Par ailleurs les services de police ont indiqué que Monsieur [Q] [M] [V] était dévavorablement connu et celui ci a admis en garde à vue être connu des services de police, de gendarmerie ou de la justice. Il a déja été interpellé pour détention non autorisation de stupéfiant et pour infraction de nature sexuelle.
De ces éléments , il résulte que Monsieur [Q] [M] [V] bien que non encore jugé, représente une menace grave pour l’ordre public.
Par ailleurs , il a déclaré ne pas avoir d’emploi ni de ressources et s’il a déclaré s’etre réconcilié avec ses parents et vivre à leur domicile à [Localité 5], il convient de constater qu’il réside parfois à [Localité 6] ou ailleurs, il ne dispose donc pas de garanties de représentation.
Au vu de ces éléments , il ne peut être déclaré que c’est par erreur que le préfet a écarté la possibilité d’une assignation à résidence à une nouvelle adresse déclarée.
La préfecture justifie de démarches entreprises auprès des autorités soudanaises. Il fait l’objet d’une obligation de quitter le territoire français avec interdiction de retour d’une durée de 3 ans prononcée le 26 novembre 2025.
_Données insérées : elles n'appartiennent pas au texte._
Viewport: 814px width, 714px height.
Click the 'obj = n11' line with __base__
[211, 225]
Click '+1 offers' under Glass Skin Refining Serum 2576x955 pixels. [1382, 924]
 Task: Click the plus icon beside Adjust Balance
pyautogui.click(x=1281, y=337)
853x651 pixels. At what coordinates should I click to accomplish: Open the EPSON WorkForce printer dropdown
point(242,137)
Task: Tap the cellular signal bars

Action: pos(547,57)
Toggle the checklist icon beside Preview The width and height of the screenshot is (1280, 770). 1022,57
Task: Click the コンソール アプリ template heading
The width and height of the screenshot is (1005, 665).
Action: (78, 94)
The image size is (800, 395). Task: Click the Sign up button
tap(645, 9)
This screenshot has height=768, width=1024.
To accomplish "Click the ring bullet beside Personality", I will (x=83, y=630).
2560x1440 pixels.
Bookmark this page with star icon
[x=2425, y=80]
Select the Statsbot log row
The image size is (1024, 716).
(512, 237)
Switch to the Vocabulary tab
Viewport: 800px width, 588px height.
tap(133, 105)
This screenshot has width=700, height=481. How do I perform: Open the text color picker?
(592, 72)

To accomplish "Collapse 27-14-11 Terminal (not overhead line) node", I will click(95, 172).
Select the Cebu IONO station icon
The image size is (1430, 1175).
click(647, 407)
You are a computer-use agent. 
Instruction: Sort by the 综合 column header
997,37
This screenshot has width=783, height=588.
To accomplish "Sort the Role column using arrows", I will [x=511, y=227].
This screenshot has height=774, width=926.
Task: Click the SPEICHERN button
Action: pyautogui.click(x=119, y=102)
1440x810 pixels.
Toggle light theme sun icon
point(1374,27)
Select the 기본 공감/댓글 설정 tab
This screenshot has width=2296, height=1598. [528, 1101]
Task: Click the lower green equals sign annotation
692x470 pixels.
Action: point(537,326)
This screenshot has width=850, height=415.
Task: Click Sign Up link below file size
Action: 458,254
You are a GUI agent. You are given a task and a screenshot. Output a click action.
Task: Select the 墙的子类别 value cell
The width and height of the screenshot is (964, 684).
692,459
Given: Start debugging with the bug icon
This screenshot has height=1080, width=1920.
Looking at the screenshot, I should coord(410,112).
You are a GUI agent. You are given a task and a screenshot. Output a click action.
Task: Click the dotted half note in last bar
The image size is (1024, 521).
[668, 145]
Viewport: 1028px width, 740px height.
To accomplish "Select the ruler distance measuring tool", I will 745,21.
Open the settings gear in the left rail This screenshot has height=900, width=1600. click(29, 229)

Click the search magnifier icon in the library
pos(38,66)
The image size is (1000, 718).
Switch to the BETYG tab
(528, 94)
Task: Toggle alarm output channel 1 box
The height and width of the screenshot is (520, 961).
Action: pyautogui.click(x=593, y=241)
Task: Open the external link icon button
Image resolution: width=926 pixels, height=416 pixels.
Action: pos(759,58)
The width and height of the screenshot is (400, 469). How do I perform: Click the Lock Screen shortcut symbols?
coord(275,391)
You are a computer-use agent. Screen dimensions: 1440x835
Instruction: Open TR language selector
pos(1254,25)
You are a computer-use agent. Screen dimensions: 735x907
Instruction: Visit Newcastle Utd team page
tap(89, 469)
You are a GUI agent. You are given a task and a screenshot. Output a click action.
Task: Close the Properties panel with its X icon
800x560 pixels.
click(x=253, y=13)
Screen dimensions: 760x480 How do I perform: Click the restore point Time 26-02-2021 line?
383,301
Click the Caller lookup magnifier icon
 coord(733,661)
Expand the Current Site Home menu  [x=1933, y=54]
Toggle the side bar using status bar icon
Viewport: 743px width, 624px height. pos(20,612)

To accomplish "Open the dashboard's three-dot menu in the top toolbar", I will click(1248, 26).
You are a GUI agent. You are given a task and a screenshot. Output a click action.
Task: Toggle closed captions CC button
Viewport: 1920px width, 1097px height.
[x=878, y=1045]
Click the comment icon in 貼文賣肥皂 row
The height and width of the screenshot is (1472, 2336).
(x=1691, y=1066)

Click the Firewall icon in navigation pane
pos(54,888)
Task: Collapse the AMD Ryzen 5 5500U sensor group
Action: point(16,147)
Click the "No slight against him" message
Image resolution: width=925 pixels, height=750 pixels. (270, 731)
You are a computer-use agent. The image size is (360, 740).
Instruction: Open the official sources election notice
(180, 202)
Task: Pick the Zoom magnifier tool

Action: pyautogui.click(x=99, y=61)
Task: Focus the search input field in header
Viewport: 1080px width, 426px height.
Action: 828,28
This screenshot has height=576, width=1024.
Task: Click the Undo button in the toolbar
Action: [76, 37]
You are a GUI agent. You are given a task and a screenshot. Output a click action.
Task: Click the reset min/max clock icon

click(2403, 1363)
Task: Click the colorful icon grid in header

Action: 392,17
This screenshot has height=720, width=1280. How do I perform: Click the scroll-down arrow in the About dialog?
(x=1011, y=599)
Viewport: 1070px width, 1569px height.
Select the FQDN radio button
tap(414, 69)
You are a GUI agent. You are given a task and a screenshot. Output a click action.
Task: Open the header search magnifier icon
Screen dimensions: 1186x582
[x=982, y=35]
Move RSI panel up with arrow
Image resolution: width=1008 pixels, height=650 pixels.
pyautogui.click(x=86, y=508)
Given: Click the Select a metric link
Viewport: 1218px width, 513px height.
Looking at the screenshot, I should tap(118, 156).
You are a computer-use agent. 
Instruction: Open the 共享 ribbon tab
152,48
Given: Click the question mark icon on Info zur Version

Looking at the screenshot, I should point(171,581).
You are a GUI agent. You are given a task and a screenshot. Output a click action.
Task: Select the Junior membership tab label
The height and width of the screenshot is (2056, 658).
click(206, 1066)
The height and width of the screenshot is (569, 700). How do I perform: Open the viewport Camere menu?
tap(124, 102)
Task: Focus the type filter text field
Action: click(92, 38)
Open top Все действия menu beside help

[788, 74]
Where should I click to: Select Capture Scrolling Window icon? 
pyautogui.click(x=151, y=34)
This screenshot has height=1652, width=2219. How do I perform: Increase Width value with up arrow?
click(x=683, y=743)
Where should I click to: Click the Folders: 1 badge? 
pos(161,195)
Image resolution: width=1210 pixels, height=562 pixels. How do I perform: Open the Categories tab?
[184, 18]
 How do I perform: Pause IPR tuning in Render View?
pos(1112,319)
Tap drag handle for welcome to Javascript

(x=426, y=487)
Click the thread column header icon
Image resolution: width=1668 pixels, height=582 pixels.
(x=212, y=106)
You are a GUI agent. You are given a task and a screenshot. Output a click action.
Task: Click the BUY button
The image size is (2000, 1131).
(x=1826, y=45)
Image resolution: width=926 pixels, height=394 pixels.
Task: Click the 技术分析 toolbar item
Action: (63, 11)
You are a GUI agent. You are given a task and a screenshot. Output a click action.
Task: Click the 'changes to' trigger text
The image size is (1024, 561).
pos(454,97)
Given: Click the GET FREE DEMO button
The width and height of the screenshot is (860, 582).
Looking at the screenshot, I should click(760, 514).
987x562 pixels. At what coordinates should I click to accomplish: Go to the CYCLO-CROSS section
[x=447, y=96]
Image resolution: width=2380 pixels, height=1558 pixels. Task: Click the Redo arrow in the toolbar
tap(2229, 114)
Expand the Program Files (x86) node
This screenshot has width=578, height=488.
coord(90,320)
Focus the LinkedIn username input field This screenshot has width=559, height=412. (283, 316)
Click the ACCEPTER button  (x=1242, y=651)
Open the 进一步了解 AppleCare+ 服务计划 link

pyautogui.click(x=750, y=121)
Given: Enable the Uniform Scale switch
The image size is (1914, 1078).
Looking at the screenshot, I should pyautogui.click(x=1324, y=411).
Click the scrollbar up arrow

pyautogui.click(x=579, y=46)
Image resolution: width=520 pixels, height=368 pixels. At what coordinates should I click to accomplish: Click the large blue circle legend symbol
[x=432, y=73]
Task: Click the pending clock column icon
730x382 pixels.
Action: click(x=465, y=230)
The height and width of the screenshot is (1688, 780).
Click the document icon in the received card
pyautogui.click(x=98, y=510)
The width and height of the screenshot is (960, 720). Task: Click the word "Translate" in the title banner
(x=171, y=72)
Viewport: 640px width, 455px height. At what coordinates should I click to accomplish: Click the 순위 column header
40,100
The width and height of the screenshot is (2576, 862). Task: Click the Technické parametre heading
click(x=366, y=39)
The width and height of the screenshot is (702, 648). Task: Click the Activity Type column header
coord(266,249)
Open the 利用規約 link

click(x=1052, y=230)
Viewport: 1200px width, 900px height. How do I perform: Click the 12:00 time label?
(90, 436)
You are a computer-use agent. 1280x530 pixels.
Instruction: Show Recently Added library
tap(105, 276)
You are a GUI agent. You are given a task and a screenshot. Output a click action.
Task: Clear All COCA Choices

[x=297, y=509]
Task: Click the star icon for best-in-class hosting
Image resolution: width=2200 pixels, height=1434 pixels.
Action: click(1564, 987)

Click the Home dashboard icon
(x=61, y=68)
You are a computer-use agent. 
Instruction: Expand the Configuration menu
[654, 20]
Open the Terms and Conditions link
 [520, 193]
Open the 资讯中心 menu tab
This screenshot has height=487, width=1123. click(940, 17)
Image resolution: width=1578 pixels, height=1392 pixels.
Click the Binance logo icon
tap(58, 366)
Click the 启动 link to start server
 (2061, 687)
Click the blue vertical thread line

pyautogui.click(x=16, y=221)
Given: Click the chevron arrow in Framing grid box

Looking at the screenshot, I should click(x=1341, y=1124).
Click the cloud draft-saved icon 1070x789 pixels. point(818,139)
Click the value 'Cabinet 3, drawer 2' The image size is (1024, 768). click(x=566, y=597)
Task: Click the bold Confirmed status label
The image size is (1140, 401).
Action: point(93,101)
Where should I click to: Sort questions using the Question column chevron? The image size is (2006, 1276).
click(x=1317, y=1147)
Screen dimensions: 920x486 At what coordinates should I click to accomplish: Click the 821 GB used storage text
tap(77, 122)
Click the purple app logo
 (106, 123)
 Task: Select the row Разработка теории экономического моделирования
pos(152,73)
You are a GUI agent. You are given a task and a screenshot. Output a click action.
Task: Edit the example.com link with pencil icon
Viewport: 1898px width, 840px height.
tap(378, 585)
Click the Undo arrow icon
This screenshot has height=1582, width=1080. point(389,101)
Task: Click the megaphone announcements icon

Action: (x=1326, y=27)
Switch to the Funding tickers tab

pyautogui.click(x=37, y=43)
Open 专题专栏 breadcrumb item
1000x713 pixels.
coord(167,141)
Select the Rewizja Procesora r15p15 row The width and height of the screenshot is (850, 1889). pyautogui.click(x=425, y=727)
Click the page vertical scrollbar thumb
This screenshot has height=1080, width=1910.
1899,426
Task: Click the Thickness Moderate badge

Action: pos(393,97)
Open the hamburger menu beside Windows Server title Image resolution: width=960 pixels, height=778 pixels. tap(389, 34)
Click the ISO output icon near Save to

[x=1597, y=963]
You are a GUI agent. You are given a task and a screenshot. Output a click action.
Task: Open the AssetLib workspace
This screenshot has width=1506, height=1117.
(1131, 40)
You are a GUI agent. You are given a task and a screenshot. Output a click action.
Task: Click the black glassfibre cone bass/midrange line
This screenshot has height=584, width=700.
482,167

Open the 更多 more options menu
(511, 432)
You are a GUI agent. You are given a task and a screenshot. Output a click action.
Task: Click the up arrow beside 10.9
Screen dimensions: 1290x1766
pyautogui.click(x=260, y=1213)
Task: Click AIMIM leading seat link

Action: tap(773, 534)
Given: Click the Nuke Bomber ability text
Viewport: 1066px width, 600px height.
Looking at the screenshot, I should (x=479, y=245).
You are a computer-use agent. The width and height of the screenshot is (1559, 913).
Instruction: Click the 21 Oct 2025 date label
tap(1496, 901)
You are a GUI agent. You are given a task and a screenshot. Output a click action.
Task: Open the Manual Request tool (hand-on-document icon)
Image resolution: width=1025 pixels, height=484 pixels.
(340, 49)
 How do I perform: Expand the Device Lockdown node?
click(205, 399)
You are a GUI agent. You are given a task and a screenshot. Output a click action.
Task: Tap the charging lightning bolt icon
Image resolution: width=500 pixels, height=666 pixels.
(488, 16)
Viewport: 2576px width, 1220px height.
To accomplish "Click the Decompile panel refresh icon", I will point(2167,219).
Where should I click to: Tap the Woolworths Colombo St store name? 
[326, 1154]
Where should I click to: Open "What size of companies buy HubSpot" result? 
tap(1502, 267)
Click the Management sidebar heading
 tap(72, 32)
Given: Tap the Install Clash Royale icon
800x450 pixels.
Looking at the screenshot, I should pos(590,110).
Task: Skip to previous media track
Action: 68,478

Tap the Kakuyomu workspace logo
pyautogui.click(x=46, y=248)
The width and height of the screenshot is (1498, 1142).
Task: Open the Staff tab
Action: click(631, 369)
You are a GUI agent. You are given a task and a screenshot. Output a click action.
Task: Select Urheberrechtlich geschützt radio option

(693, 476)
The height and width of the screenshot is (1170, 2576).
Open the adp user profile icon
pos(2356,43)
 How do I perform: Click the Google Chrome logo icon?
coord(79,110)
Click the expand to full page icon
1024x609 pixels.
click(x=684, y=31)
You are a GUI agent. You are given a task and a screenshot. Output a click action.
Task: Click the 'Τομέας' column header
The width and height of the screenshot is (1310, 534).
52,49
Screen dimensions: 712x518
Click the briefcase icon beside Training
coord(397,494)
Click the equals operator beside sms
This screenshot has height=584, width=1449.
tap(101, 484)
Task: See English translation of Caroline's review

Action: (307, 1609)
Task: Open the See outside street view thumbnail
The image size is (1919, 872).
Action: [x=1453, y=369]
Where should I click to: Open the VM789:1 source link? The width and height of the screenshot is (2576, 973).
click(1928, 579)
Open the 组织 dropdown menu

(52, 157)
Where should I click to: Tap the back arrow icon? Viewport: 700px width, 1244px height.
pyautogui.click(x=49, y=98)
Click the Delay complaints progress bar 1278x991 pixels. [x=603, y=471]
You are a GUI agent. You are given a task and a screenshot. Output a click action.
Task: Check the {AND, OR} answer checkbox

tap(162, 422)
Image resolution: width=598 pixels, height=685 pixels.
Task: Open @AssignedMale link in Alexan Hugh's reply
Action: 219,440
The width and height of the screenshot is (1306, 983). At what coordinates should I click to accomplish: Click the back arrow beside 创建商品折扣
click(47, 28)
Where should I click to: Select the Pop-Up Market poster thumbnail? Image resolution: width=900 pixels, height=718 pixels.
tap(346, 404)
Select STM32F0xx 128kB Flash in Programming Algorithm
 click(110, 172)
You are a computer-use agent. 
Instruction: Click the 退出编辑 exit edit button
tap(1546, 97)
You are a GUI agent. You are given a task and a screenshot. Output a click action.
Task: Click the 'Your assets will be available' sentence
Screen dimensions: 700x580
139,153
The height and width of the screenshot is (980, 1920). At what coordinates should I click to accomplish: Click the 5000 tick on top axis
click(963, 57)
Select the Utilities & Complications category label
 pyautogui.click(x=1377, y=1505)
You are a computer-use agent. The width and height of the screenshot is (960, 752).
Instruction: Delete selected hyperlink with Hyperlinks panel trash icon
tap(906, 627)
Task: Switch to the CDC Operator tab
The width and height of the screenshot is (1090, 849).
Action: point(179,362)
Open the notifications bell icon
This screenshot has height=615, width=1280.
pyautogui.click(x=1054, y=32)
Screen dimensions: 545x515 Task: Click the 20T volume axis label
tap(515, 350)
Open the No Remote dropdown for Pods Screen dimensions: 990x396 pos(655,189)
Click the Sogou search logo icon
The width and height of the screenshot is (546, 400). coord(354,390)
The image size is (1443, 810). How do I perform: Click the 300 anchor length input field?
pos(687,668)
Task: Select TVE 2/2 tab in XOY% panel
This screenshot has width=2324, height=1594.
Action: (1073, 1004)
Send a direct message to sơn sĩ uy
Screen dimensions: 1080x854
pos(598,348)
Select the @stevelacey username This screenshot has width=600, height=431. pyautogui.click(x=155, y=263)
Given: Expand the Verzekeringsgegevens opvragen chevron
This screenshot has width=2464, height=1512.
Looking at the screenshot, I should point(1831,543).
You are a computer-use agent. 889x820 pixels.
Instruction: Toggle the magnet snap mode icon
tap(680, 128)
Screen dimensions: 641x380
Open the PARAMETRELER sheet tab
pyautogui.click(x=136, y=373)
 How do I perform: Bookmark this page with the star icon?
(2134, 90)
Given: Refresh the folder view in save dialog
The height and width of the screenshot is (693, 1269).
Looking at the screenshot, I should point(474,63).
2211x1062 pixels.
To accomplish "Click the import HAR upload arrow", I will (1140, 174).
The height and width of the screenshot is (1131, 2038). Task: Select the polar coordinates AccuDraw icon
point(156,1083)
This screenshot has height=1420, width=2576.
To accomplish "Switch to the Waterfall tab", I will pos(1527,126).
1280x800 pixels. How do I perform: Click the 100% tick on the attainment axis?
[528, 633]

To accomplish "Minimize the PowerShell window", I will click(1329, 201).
Il convient donc d’infirmer l’ordonnance entreprise et de faire droit à la demande de prolongation de rétention administrative présentée.
PAR CES MOTIFS,
Statuant publiquement, par ordonnance réputée contradictoire et en dernier ressort,
Déclare recevable l’appel interjeté par préfet de Loire-Atlantique à l’encontre de l’ordonnance rendue le 12 Février 2026 par le magistrat du siège du tribunal judiciaire de Rouen, disant n’y avoir lieu de prononcer l’une quelconque des mesures prévues par le code de l’entrée et du séjour des étrangers et du droit d’asile et ordonnant la remise en liberté de Monsieur [Q] [M] [V],
Infirme l’ordonnance susvisée en toutes ses dispositions,
Statuant à nouveau,
Autorise la prolongation de la rétention administrative de Monsieur [Q] [M] [V] pour une durée de vingt-six jours .
Fait à [Localité 7], le 13 Février 2026 à 14h00
LE GREFFIER, LA PRESIDENTE,
NOTIFICATION
La présente ordonnance est immédiatement notifiée contre récépissé à toutes les parties qui en reçoivent une expédition et sont informées de leur droit de former un pourvoi en cassation dans les deux mois de la présente notification et dans les conditions fixées par les articles 973 et suivants du code de procédure civile.